Schreibe aus den folgenden Datensätzen den Abschnitt unverändert ab, der mit der Zeile beginnt, die „Where should I click to: Tap the Bath“ enthält, und mit der Zeile endet, die „pos(674,438)“ enthält. Beide Zeilen gehören dazu.

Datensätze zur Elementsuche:

+ + + +

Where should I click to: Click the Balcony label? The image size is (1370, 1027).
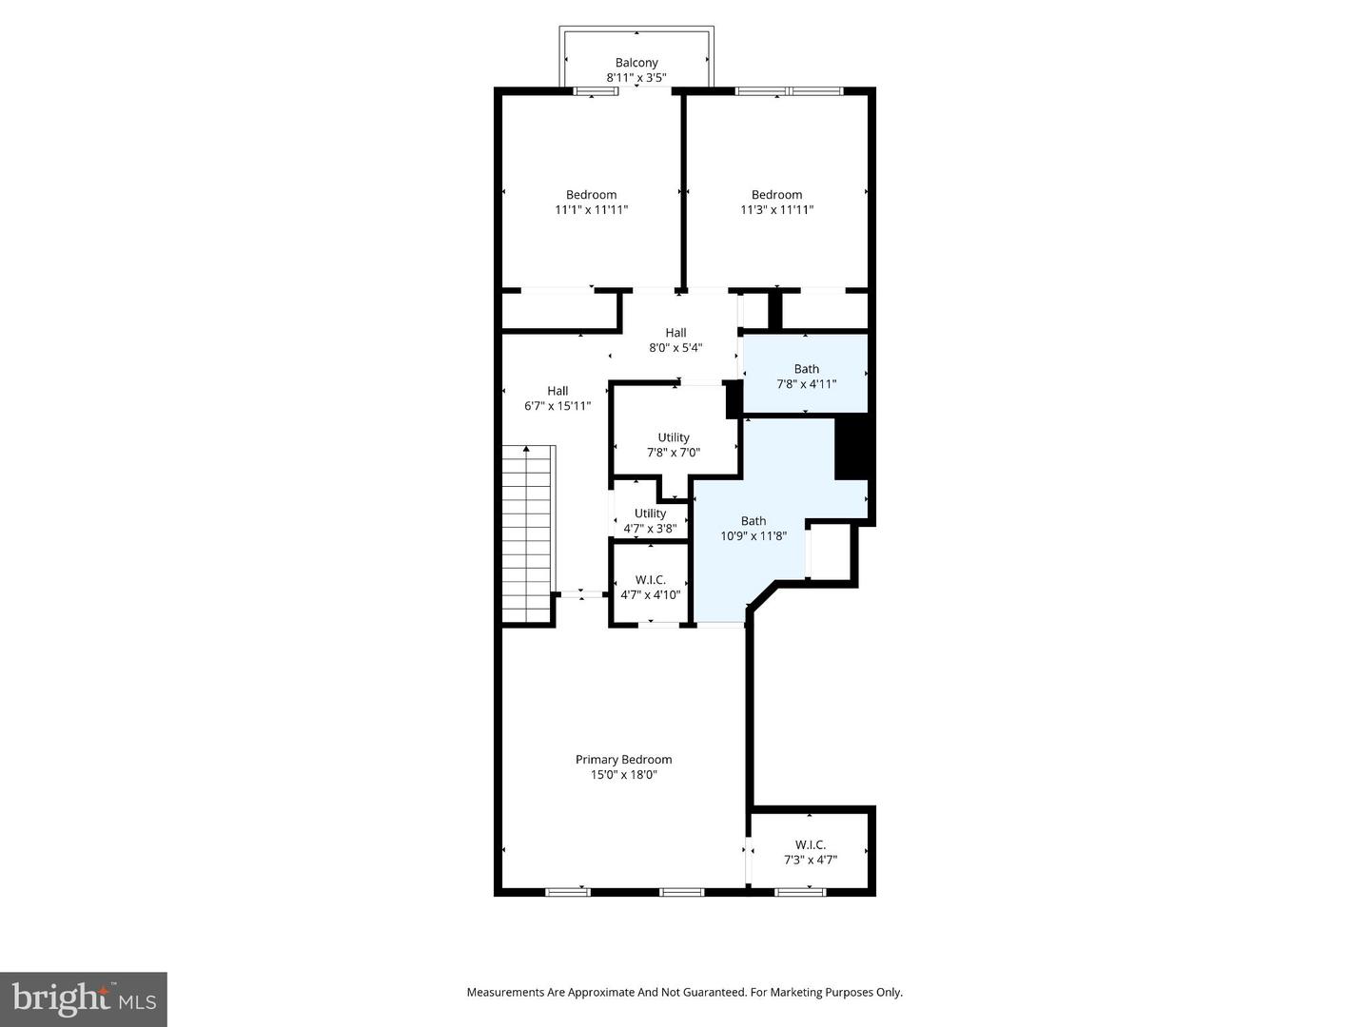pos(636,63)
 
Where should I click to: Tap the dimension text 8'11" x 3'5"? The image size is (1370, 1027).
pos(636,78)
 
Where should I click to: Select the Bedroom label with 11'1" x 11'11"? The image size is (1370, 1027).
pos(591,195)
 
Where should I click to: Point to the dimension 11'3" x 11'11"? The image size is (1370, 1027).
pos(776,210)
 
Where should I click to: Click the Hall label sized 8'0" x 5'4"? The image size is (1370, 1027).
pos(675,333)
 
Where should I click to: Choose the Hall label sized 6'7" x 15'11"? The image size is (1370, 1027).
pos(558,391)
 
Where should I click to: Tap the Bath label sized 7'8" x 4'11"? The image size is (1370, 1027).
pos(806,369)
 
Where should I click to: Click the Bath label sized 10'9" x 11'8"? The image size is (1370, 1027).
pos(753,521)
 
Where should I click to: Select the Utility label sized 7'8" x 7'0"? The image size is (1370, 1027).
pos(674,438)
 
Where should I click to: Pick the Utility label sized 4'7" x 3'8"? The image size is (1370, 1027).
pos(650,514)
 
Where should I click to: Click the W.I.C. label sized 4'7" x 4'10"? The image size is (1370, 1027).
pos(650,580)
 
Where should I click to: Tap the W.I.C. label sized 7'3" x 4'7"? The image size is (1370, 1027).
pos(810,844)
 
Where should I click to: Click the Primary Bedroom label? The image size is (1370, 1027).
pos(623,760)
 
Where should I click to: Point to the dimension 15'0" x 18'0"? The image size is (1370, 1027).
pos(623,775)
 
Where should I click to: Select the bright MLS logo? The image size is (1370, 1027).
pos(83,998)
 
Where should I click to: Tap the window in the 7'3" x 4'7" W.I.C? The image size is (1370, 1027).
pos(800,892)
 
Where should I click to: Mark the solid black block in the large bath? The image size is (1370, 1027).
pos(853,448)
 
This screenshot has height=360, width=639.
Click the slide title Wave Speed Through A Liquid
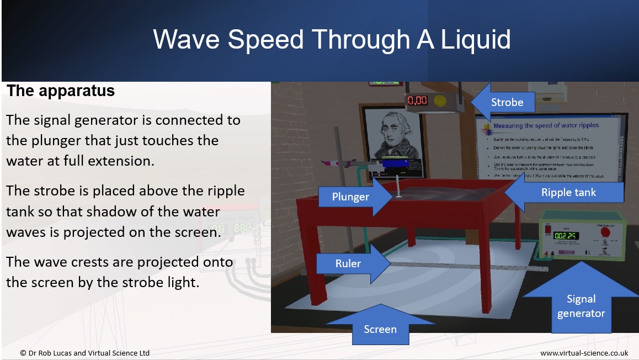tap(332, 40)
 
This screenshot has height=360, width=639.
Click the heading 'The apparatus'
tap(61, 91)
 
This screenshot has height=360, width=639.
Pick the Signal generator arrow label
tap(581, 305)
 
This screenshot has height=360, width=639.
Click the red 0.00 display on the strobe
tap(417, 100)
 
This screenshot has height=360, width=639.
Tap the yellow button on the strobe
tap(440, 100)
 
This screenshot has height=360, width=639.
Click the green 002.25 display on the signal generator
tap(565, 236)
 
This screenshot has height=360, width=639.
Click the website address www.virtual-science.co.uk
tap(584, 353)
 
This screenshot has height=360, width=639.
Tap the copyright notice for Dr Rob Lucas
tap(84, 353)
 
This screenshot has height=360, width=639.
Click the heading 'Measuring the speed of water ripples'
tap(546, 126)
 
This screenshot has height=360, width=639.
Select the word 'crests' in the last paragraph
tap(86, 262)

+ + + +

_LÖSUNG_.
Where should I click to: Tap the Bath label sized 7'8" x 4'11"? The image size is (1370, 1027).
pos(806,369)
 
Where should I click to: Click the Bath label sized 10'9" x 11'8"? The image size is (1370, 1027).
pos(753,521)
 
Where should I click to: Select the Utility label sized 7'8" x 7'0"? The image size is (1370, 1027).
pos(674,438)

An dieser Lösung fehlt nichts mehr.